(STATED PROBLEM A): Reproduce the whole passage about the letter on mothers and military recruiters, word for word.

(GIVEN PASSAGE):

============

Today’s PD features a letter to the editor by a woman in North Royalton who expresses concern about today’s mothers trying to “protect” their children from military recruiters.
She compares today’s moms in particular (parents in general) with the moms of World War II, no doubt a dismal comparison. She writes:
”The children these moms of today are trying to protect are products of privilege who have never been asked to give up a thing to preserve and protect our country.
“Sacrifice is not in their vocabulary. But I am willing to bet it is these same moms (and dads) who make their presence known at sporting events such as the recent one where a concession worker was killed and an umpire badly beaten.

============

(LISTING):
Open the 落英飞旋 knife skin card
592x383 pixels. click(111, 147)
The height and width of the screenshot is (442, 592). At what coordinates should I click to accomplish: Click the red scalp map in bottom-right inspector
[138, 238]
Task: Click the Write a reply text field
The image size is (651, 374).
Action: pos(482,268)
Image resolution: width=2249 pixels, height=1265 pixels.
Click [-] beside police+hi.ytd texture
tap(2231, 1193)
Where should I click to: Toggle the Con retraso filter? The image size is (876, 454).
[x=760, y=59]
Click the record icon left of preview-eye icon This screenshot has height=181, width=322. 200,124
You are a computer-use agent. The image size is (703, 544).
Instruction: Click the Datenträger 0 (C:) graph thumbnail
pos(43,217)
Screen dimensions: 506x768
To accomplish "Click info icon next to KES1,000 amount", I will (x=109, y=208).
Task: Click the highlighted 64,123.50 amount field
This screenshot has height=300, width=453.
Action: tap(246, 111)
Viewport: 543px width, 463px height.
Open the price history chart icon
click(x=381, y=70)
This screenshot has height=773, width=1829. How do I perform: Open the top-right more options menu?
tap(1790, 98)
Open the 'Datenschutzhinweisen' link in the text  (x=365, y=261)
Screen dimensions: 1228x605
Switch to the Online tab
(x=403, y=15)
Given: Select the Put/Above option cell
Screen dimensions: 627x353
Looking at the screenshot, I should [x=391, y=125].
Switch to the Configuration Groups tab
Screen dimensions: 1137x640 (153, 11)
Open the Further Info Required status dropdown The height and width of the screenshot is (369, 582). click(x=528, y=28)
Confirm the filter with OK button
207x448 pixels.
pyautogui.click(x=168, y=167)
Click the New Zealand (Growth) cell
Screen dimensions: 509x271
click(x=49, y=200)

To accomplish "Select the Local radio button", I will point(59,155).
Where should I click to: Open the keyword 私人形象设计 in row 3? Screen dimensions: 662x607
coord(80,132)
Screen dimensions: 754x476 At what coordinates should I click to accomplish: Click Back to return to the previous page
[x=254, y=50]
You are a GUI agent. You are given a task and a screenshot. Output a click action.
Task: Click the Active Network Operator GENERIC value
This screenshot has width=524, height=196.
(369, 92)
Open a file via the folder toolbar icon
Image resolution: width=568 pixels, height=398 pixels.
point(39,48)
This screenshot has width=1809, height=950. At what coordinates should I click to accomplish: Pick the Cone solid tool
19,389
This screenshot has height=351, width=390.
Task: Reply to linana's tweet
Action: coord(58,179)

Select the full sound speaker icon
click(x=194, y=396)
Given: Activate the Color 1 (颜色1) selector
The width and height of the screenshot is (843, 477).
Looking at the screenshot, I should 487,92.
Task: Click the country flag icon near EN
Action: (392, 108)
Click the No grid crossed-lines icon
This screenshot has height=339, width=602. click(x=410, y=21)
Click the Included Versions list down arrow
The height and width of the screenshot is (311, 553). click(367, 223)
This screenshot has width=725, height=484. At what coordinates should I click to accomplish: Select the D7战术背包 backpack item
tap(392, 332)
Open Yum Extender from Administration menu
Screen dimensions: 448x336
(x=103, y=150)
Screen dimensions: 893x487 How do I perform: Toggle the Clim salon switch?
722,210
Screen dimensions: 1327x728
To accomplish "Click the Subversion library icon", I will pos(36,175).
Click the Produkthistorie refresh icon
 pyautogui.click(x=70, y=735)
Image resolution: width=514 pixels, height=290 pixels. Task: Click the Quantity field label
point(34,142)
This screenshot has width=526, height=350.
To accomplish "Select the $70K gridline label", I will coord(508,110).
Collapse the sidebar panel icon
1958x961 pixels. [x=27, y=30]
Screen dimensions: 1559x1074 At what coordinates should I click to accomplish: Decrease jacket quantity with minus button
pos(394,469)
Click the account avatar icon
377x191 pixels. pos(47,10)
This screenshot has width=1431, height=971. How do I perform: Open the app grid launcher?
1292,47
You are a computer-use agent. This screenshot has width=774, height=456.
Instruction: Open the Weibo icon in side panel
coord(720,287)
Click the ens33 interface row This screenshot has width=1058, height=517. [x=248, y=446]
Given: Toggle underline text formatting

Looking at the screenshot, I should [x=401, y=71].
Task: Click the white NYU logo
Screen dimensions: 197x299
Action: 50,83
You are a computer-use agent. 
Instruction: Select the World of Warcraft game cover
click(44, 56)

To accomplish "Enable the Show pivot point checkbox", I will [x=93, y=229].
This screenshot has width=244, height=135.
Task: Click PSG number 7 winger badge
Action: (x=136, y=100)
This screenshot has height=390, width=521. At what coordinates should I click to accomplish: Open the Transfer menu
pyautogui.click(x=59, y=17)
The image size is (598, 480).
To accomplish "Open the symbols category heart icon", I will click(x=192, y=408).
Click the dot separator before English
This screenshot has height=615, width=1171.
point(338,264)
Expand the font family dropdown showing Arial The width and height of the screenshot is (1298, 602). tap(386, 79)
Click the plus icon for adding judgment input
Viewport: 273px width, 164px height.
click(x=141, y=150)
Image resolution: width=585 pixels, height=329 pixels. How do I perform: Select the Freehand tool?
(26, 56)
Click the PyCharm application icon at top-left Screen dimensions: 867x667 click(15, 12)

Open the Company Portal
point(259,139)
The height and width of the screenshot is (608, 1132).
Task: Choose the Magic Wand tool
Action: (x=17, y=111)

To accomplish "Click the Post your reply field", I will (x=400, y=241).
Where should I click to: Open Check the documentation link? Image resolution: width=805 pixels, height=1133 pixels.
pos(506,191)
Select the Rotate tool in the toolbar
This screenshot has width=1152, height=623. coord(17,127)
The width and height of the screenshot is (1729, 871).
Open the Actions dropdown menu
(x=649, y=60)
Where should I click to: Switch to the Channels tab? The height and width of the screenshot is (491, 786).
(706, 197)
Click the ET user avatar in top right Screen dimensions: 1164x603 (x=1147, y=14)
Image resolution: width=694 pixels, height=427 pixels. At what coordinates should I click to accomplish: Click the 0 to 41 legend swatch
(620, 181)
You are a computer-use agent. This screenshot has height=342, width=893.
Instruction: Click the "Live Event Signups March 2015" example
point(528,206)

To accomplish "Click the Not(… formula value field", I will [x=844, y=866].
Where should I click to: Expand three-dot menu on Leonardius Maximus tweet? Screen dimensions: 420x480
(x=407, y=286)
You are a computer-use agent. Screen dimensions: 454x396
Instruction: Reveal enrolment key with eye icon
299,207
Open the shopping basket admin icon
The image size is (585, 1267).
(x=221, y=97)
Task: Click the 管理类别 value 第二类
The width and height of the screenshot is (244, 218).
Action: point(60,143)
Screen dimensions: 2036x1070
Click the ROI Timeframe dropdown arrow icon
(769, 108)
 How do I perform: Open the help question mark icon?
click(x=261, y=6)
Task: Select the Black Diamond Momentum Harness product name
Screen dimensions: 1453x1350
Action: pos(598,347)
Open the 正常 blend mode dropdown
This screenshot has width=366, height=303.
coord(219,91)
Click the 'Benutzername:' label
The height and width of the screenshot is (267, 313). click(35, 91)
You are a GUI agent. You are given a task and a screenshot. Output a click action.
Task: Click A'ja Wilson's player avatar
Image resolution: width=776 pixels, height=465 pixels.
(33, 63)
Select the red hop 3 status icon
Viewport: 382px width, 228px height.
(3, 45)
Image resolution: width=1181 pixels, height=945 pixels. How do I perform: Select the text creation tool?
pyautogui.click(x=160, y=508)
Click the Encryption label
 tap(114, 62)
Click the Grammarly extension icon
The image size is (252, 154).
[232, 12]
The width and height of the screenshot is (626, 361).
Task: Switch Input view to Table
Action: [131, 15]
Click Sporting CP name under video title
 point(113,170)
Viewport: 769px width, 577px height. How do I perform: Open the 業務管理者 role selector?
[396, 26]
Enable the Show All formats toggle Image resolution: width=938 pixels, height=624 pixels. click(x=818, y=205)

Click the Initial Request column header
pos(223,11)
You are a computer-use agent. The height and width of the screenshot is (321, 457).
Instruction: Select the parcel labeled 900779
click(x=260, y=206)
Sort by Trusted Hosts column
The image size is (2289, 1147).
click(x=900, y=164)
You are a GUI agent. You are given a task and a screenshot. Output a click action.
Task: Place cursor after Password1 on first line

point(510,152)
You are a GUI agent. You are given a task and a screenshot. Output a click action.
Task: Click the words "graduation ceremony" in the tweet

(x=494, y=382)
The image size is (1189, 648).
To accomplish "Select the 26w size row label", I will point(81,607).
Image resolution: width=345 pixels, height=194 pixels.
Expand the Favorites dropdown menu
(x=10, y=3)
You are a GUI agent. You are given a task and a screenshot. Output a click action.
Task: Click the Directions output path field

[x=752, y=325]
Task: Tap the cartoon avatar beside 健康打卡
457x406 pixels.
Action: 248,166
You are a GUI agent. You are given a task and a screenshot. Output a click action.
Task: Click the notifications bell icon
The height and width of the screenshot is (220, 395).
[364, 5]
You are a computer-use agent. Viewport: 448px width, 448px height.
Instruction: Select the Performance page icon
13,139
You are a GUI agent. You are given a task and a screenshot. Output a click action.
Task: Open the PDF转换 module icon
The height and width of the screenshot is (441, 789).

============

(STATED PROBLEM B): List every line of the records that contains the string "right". Case counts.

(WRITTEN ANSWER A):
Today’s PD features a letter to the editor by a woman in North Royalton who expresses concern about today’s mothers trying to “protect” their children from military recruiters.
She compares today’s moms in particular (parents in general) with the moms of World War II, no doubt a dismal comparison. She writes:
”The children these moms of today are trying to protect are products of privilege who have never been asked to give up a thing to preserve and protect our country.
“Sacrifice is not in their vocabulary. But I am willing to bet it is these same moms (and dads) who make their presence known at sporting events such as the recent one where a concession worker was killed and an umpire badly beaten.

(WRITTEN ANSWER B):
The height and width of the screenshot is (442, 592). At what coordinates should I click to accomplish: Click the red scalp map in bottom-right inspector
This screenshot has height=773, width=1829. How do I perform: Open the top-right more options menu?
Click the ET user avatar in top right Screen dimensions: 1164x603 (x=1147, y=14)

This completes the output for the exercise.